Cardiac Anaesthesia Unit was established in Block D to provide specialized care for cardiac procedures, It was led by Prof. Shafiqur Rahman, who brought expertise from the National Institute of Cardiovascular Diseases (NICVD).
For, Intensive Care Unit (ICU), a dedicated head was needed and appointed, with Prof.S M.Jahangir (formerly of Dhaka Medical College) taking the role.
The Department of Anaesthesia, Analgesia and Intensive Care Medicine at Bangabandhu Sheikh Mujib Medical University (BSMMU) became a leading center for specialized medical care and academic excellence in Bangladesh.
The department’s formidable shape at the time was characterized by several key developments:
Clinical Infrastructure & Equipment: The department oversaw more expanded critical facilities including a large Intensive Care Unit (ICU). the department utilized advanced monitoring and life-support technologies.
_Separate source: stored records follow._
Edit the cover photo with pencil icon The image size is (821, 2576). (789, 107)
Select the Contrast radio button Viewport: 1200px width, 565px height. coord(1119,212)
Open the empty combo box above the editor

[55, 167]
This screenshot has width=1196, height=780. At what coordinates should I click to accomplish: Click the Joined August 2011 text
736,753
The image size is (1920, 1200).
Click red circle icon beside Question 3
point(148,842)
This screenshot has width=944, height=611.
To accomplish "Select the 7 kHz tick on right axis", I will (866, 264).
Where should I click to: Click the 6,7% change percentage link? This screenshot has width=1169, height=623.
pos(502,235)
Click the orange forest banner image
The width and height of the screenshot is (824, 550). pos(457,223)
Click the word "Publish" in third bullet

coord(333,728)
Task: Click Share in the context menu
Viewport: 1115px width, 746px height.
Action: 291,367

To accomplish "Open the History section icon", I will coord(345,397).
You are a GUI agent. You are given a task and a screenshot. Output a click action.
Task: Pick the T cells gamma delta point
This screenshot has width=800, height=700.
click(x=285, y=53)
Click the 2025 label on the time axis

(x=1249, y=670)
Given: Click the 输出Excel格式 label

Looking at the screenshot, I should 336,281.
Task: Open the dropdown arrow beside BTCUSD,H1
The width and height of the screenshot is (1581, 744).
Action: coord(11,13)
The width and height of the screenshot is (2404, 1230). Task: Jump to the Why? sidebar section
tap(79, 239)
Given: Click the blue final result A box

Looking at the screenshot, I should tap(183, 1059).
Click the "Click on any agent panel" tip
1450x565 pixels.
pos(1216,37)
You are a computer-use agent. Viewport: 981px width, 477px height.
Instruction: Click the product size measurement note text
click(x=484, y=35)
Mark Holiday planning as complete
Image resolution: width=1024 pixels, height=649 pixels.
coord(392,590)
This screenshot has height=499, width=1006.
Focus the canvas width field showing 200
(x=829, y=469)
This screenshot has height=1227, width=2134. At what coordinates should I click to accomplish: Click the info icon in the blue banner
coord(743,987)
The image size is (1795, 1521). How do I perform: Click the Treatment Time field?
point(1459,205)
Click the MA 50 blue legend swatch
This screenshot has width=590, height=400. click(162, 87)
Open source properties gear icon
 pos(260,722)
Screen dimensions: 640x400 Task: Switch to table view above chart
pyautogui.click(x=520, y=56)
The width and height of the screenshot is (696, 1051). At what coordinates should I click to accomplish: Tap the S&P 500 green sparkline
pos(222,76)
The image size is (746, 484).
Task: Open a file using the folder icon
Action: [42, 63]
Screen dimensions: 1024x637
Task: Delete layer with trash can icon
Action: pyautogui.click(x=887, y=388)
Academic Programs: The department continues to offer and manage prestigious postgraduate programs, including:
MD in Anaesthesiology ( which was subsequently revised)
Diploma in Anaesthesiology (DA). Later, a revised course had been introduced
Specialized Fellowships and training in Regional Anaesthesia and Pain Medicine.
Research Output: The department maintained a reasonable research profile with both MD and FCPS final year students wereworking on their dissertations under faculty supervision.
Introduction of OSCE
First tried in DA as a part of clinical examination. Then it was eventually introduced in FCPS part II examination.
Departure of Prof. Iqbal and Prof. Jahangir
However, in late 2005, Prof K M Iqbal took a voluntary retirement and after few months, Prof Jahangir also left the department in early 2006.
After the departure of prof Iqbal Prof Shafiqur Rahman became the new Chaiman of the department.